3. Het standpunt van A
A heeft, samengevat weergegeven, aangevoerd dat zij weliswaar met Taxi I samenwerkt, maar dat die samenwerking niet in strijd is met artikel 6 van de Mededingingswet. Er is volgens A dus geen reden om de inschrijving ongeldig te oordelen, zodat de besluiten van 28 maart 2011 moeten worden geschorst. Verder heeft A aangevoerd dat ook de inhoudelijke beoordeling van haar inschrijving bij de besluiten van 8 februari 2011 niet in stand kan blijven. Daartoe heeft zij betoogd dat de beoordelingscriteria die Regio Twente heeft gehanteerd, niet transparant en niet controleerbaar zijn. Bovendien heeft zij erop gewezen dat haar inschrijving op onjuiste wijze is beoordeeld, gelet op de beoordeling van de nagenoeg identieke inschrijving van Taxi I en gelet op de beoordeling van de inschrijving van C.
4. Het standpunt van Regio Twente
Regio Twente heeft betoogd dat de voorzieningenrechter de verzoeken om voorlopige voorziening niet inhoudelijk kan beoordelen. Daartoe heeft Regio Twente aangevoerd dat het besluit voor perceel 3 onherroepelijk is, en dat dit besluit eveneens is gebaseerd op de ongeldigheid van de inschrijving van A. Bovendien heeft Regio Twente aangevoerd dat A niet kan worden aangemerkt als belanghebbende, nu haar deelname aan de aanbestedingsprocedure door de ongeldigheid van de inschrijving definitief is beëindigd.

LIJST MET OPDRACHTEN:
**A)** Geef bij elke bewering aan of die overeenkomt met het tekstfragment: (i) A ontkent dat zij met Taxi I samenwerkt; (ii) volgens Regio Twente is het besluit voor perceel 3 onherroepelijk; (iii) Regio Twente vindt dat A als belanghebbende moet worden aangemerkt. Antwoord per bewering met ja of nee en citeer letterlijk de woorden uit de tekst die de doorslag geven.
**B)** Vertaal de volgende zin uit het tekstfragment in het Engels: "Er is volgens A dus geen reden om de inschrijving ongeldig te oordelen, zodat de besluiten van 28 maart 2011 moeten worden geschorst."
**C)** Neem uit het tekstfragment woordelijk alles over vanaf "4. Het standpunt" tot en met "definitief is beëindigd.".

BRONGEGEVENS:
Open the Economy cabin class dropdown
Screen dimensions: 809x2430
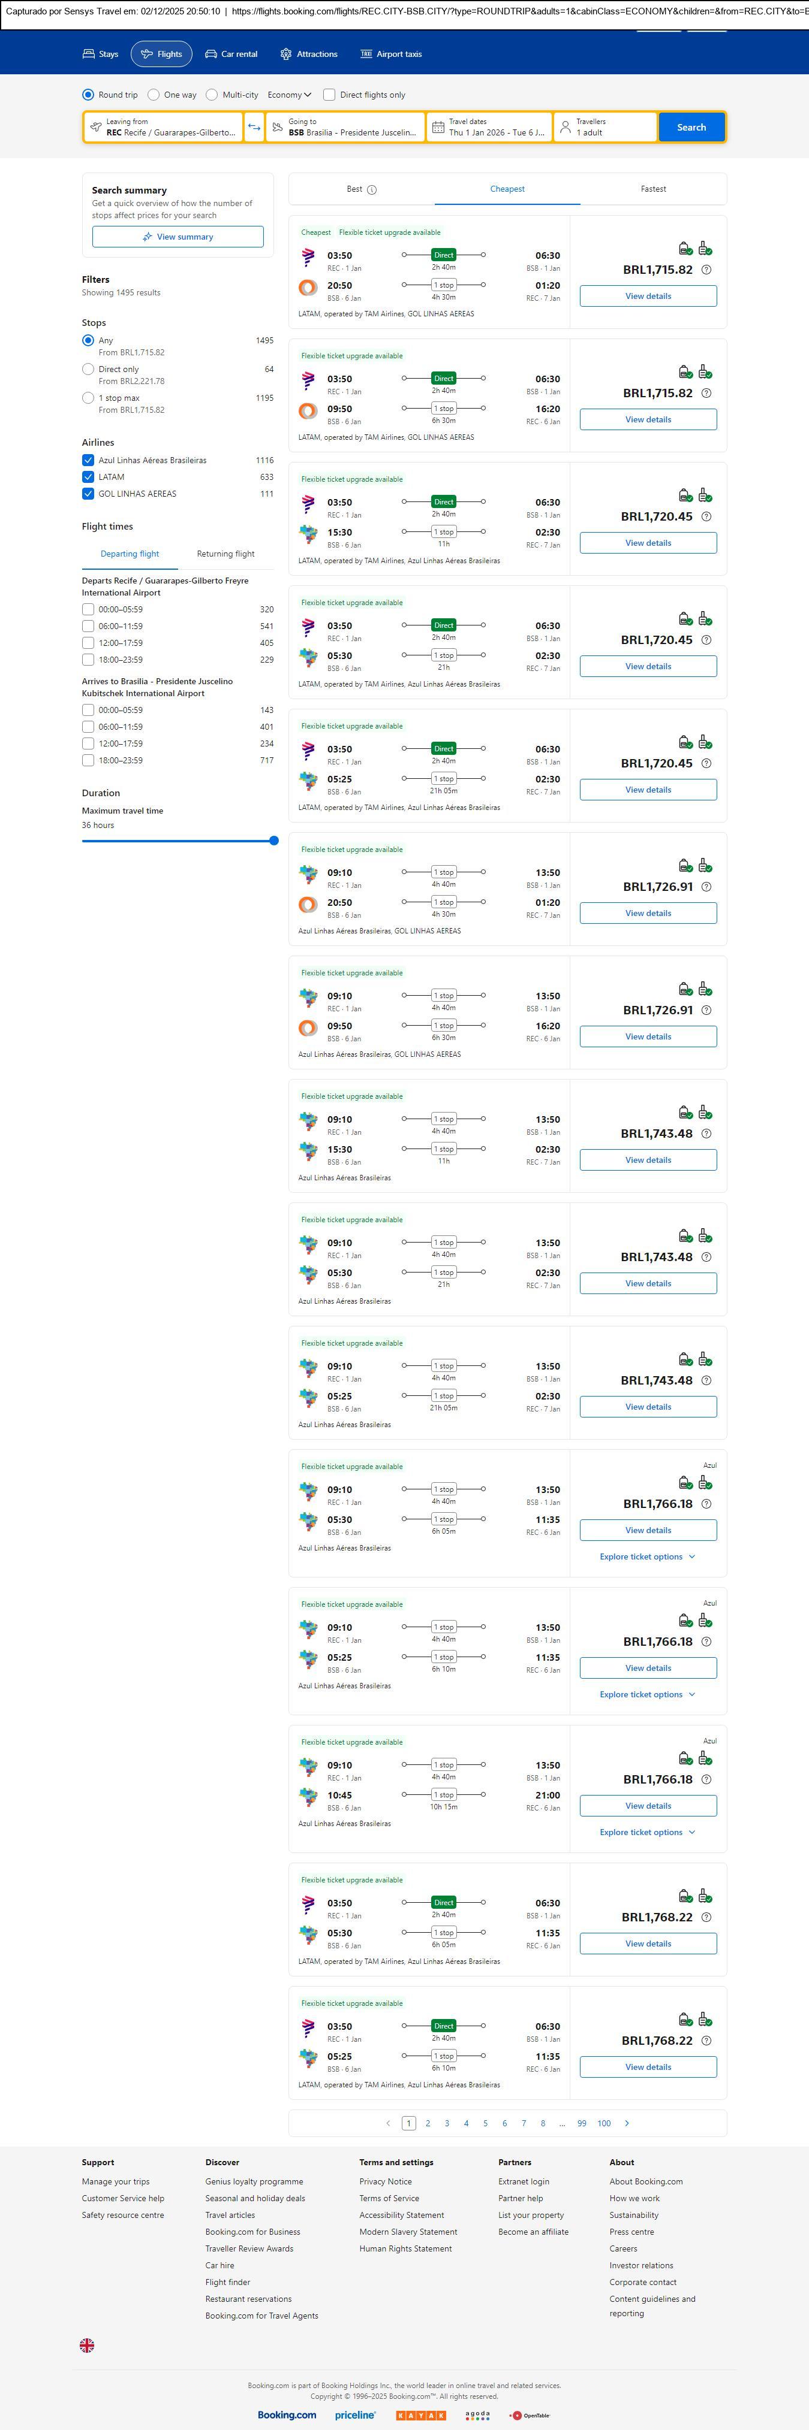(289, 95)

BIJBEHORENDE ANTWOORDEN:
**A)**
(i) Nee: "dat zij weliswaar met Taxi I samenwerkt"
(ii) Ja: "dat het besluit voor perceel 3 onherroepelijk is"
(iii) Nee: "dat A niet kan worden aangemerkt als belanghebbende"

**B)** According to A, there is therefore no reason to declare the bid invalid, so the decisions of March 28, 2011, must be suspended.

**C)**
4. Het standpunt van Regio Twente
Regio Twente heeft betoogd dat de voorzieningenrechter de verzoeken om voorlopige voorziening niet inhoudelijk kan beoordelen. Daartoe heeft Regio Twente aangevoerd dat het besluit voor perceel 3 onherroepelijk is, en dat dit besluit eveneens is gebaseerd op de ongeldigheid van de inschrijving van A. Bovendien heeft Regio Twente aangevoerd dat A niet kan worden aangemerkt als belanghebbende, nu haar deelname aan de aanbestedingsprocedure door de ongeldigheid van de inschrijving definitief is beëindigd.